Exercise prompt
A single number is wanted: how many lines of the data include the string "named".

-- Data shown follows --

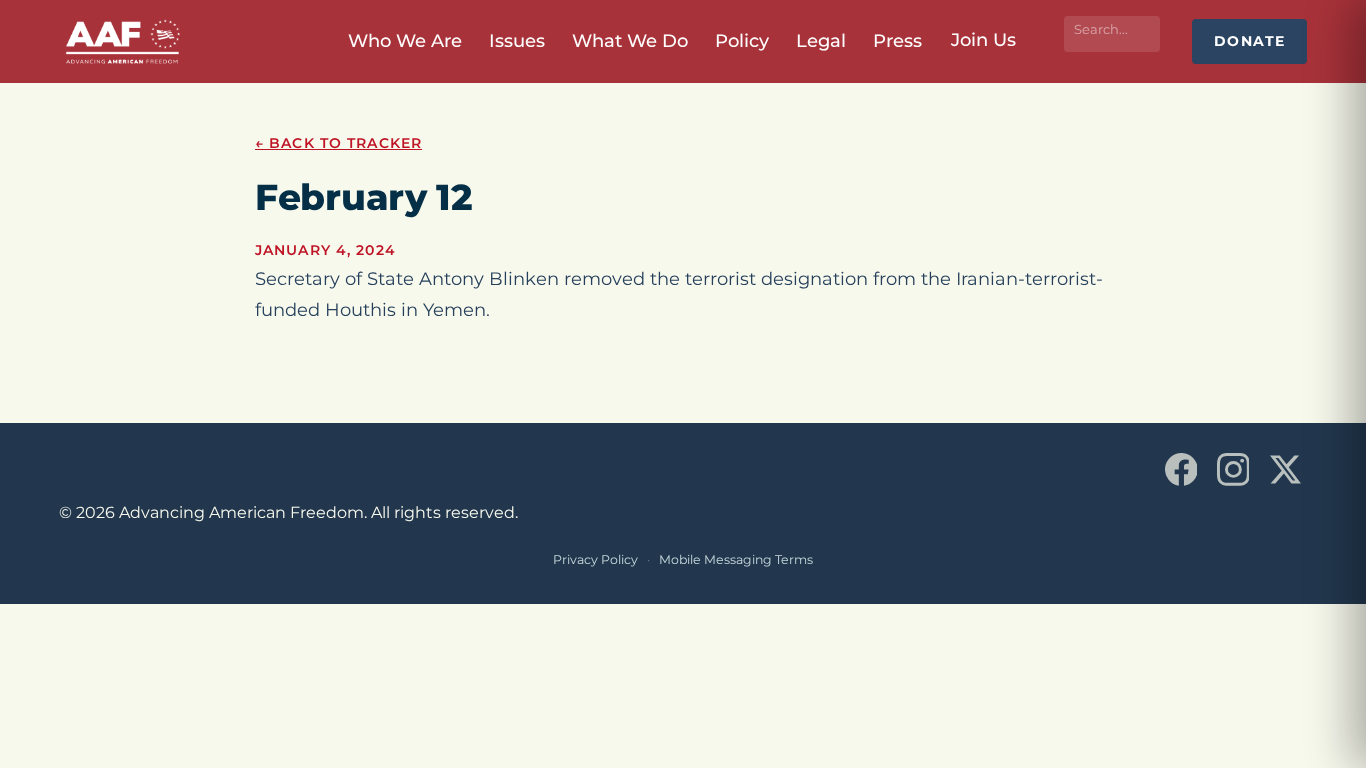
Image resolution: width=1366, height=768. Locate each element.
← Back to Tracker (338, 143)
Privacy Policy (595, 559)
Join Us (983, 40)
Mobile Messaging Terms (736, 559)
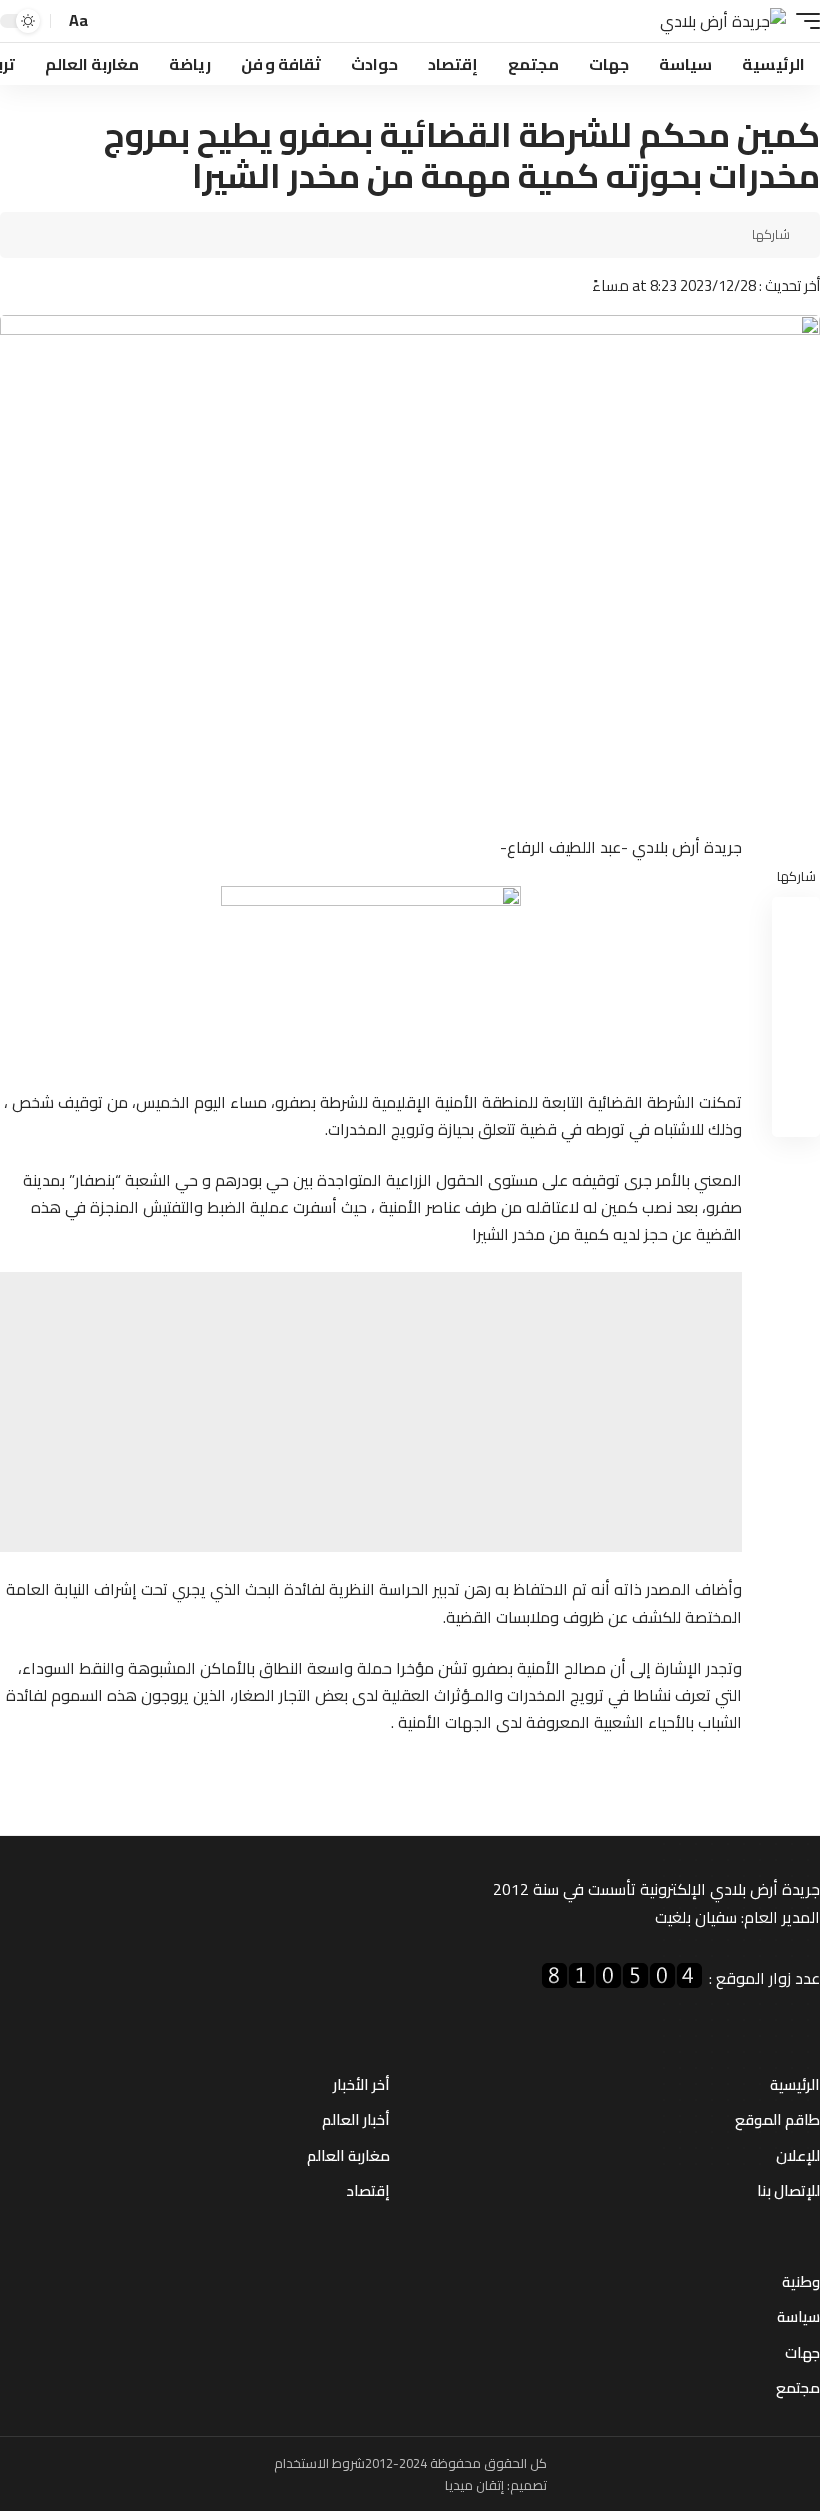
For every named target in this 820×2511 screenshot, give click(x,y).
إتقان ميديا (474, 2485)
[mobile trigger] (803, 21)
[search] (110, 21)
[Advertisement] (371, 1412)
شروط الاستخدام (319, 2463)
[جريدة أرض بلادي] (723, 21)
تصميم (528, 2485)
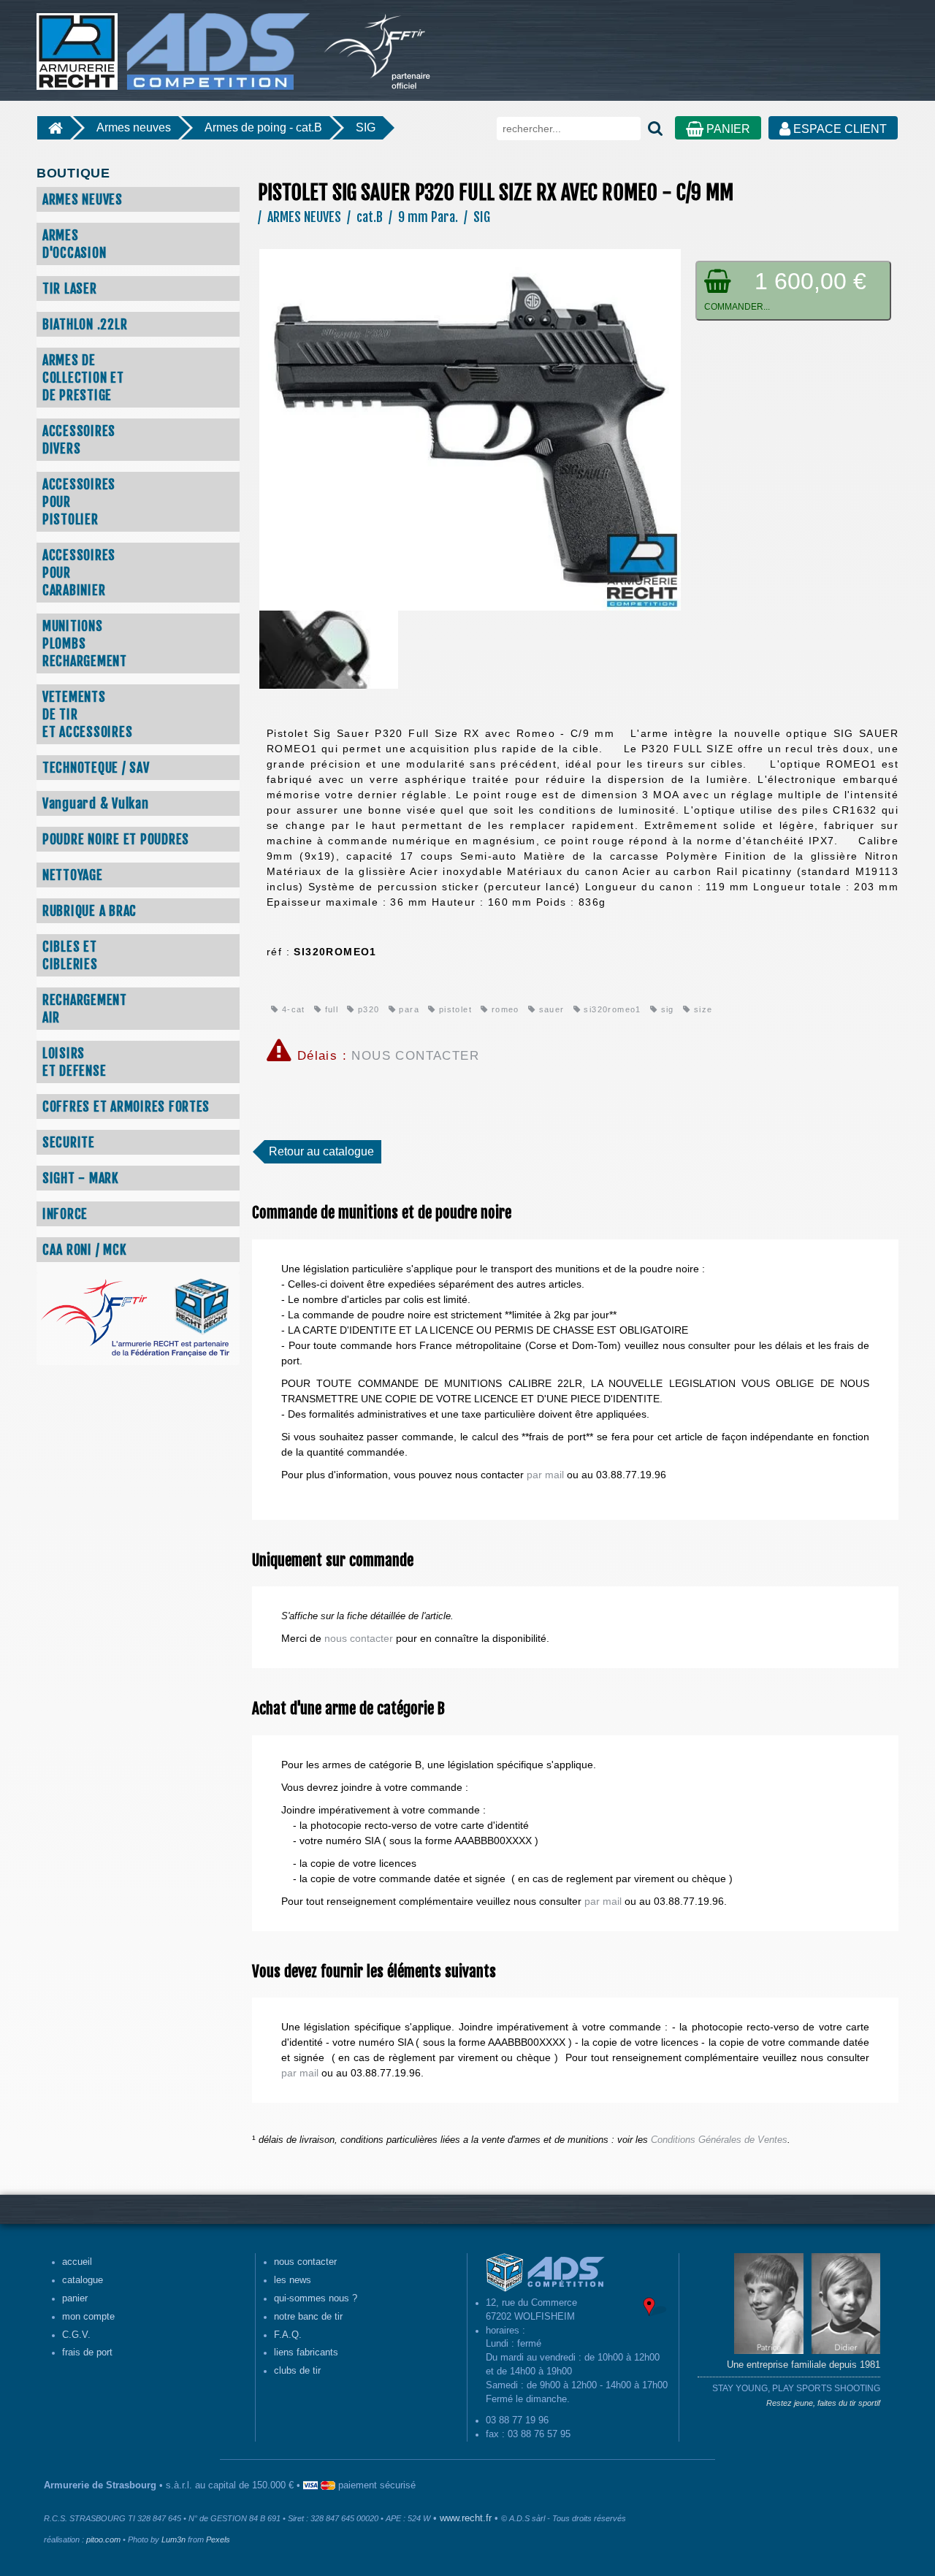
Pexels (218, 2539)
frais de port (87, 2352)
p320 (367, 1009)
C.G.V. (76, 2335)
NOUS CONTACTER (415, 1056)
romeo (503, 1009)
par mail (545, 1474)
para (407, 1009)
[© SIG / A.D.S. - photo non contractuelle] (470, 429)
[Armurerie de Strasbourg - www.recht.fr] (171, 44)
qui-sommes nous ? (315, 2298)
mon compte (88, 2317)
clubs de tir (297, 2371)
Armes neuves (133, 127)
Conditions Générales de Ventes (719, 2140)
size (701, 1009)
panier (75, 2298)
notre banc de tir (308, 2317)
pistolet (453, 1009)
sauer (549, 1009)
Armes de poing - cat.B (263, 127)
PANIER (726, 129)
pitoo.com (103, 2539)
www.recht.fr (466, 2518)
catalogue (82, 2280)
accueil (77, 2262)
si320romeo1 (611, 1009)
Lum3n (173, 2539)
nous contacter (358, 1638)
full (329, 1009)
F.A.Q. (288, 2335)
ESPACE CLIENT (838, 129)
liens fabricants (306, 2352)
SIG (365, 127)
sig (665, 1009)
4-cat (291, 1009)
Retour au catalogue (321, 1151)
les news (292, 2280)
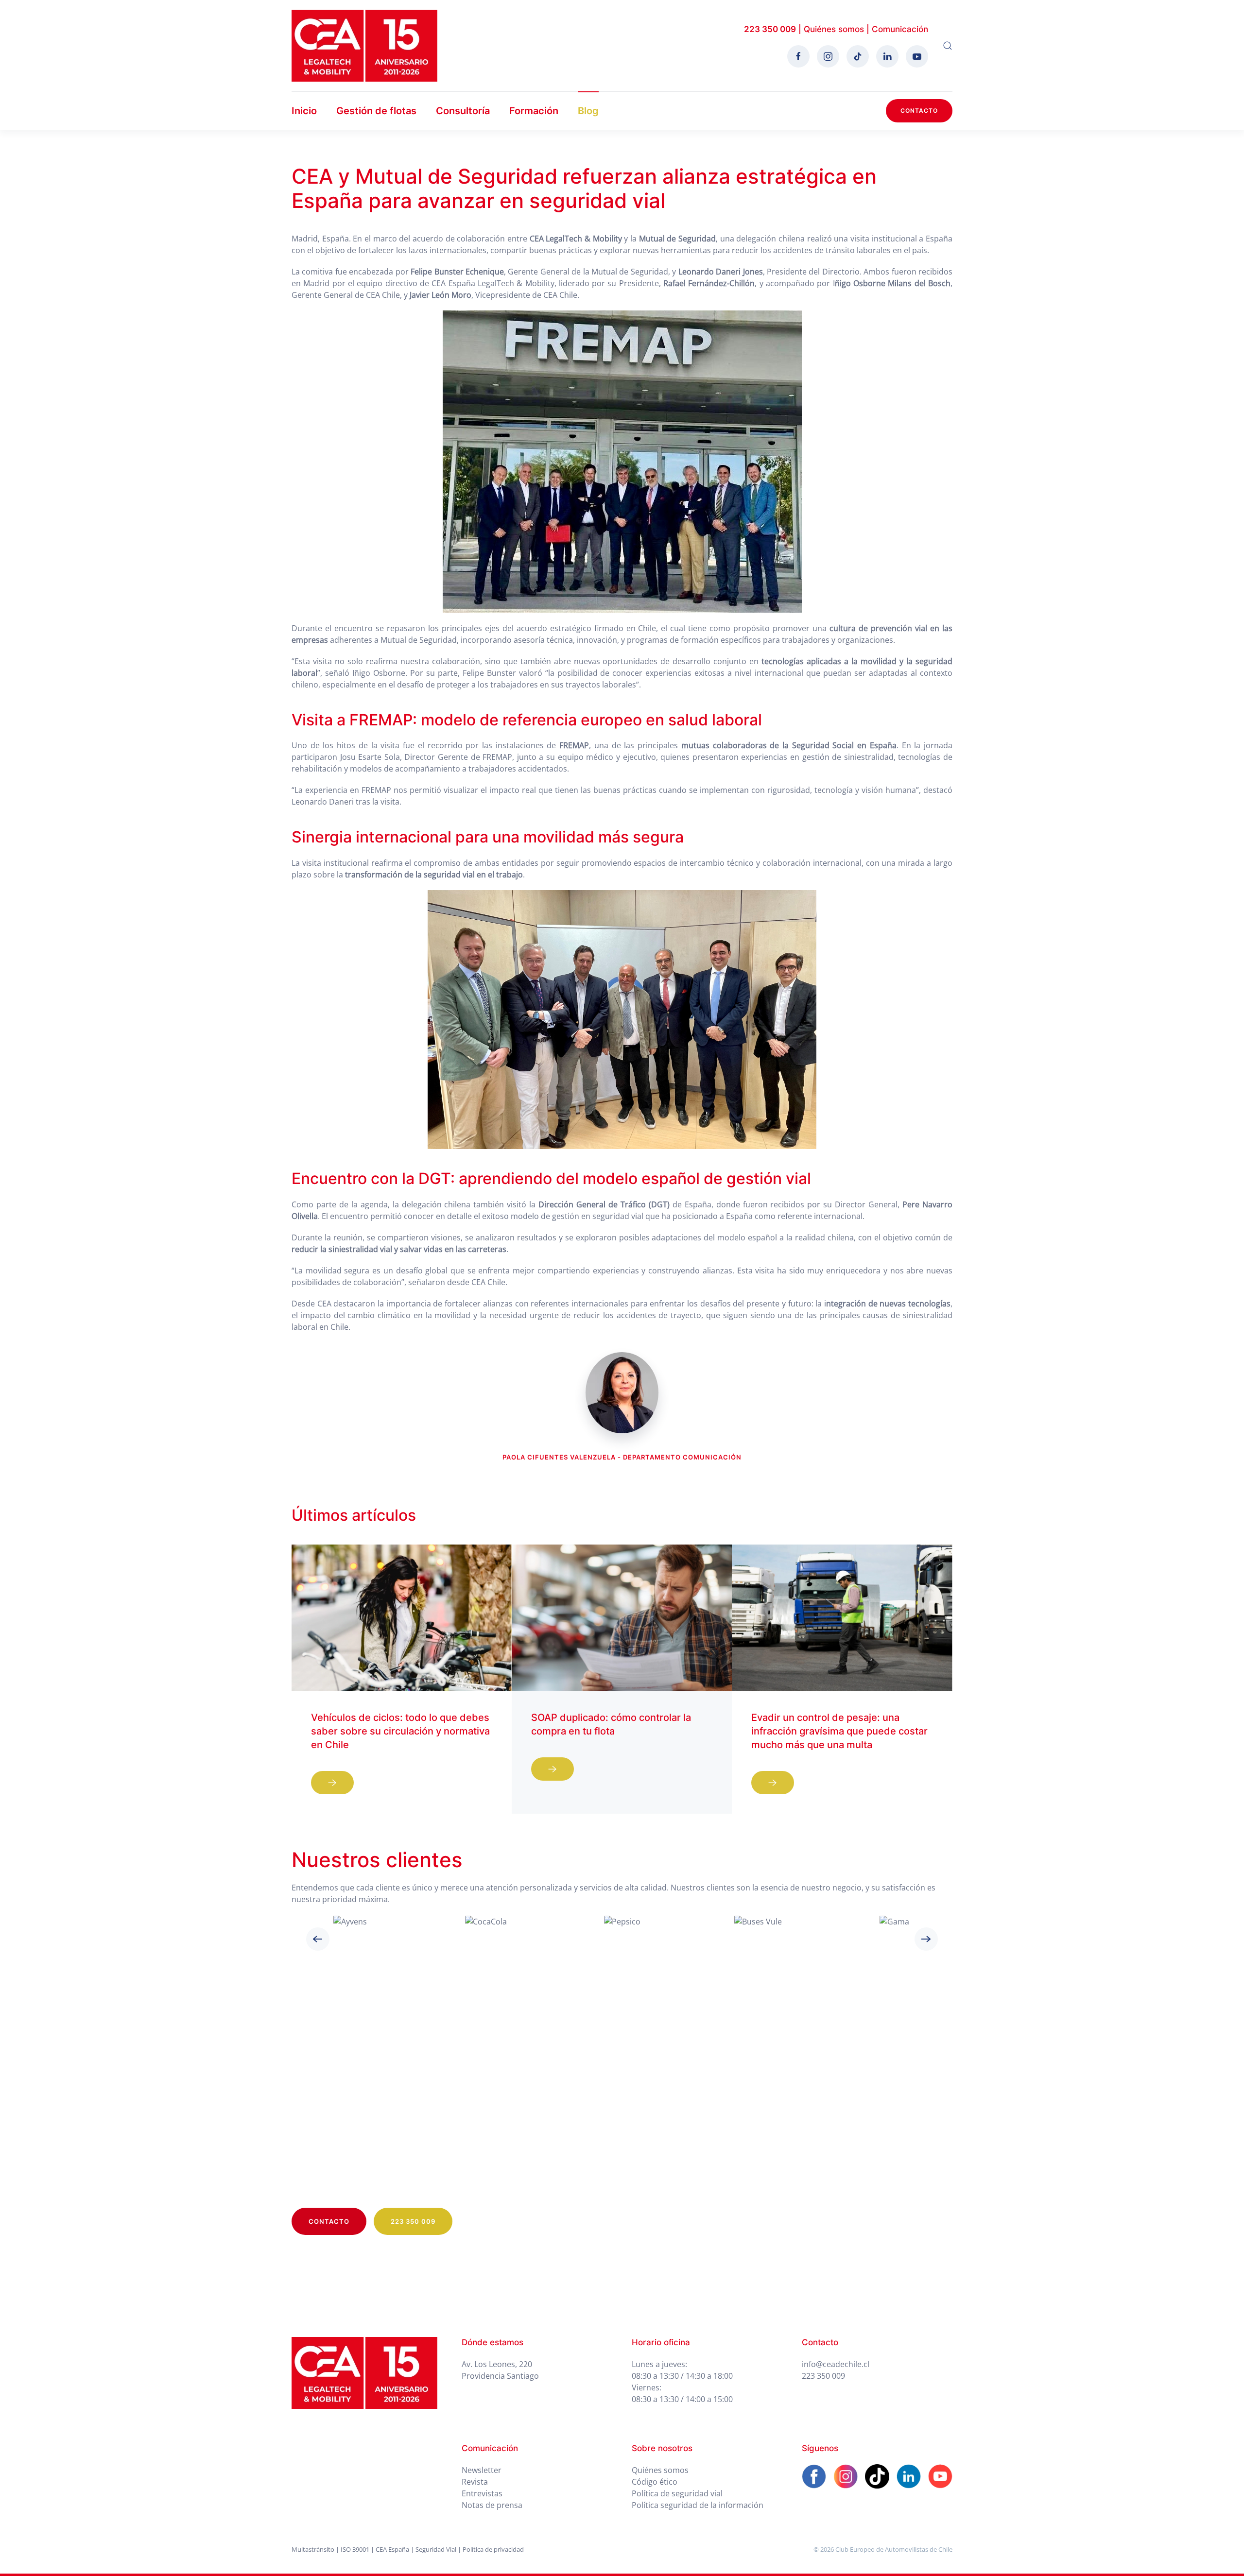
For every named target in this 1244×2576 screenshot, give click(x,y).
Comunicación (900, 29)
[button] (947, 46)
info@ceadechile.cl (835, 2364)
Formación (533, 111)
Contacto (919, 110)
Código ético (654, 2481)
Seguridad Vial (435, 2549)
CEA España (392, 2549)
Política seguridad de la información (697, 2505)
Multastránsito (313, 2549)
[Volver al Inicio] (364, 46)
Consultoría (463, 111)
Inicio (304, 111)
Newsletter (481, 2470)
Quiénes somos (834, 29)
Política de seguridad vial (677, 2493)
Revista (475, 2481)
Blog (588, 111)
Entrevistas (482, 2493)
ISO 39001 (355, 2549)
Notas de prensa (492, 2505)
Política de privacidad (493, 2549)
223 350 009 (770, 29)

-- Data shown concluded --

Output of the exercise
2